- **Set exercise**
State how many lines of the items below contain the string "chart", with case taken into account. Give only the number.

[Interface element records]
>>>

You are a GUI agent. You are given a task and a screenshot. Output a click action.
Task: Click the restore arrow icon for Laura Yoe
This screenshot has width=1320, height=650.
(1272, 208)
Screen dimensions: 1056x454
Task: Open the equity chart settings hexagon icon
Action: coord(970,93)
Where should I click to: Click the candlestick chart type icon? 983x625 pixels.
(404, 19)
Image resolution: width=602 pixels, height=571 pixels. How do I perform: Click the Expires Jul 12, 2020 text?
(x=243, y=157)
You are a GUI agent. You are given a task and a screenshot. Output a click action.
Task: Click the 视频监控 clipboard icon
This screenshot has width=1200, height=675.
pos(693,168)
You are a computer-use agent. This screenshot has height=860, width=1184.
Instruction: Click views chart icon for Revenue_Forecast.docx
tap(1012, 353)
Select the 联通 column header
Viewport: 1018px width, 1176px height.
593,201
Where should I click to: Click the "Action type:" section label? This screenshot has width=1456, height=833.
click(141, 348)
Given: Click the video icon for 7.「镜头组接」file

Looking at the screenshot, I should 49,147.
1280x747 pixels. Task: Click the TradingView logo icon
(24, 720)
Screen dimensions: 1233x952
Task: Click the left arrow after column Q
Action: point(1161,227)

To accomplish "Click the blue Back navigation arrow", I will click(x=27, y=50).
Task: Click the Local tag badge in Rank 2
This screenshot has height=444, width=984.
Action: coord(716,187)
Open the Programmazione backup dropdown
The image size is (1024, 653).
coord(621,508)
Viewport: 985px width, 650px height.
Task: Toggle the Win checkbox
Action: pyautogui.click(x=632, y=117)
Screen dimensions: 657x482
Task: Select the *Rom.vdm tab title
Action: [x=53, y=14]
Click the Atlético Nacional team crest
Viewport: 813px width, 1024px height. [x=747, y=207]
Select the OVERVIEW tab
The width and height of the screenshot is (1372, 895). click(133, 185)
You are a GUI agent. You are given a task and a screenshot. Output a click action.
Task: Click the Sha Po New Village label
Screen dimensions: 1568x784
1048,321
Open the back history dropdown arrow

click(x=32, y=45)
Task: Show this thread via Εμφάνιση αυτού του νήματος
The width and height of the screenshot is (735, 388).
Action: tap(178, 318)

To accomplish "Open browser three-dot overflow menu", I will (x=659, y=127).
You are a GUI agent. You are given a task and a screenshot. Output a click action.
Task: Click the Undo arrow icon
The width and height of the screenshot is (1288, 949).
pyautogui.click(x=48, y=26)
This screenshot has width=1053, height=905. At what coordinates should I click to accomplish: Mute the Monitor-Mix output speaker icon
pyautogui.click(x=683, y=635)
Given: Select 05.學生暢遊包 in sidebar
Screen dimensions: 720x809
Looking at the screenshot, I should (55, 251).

<<<

- **Reply to the exercise**
3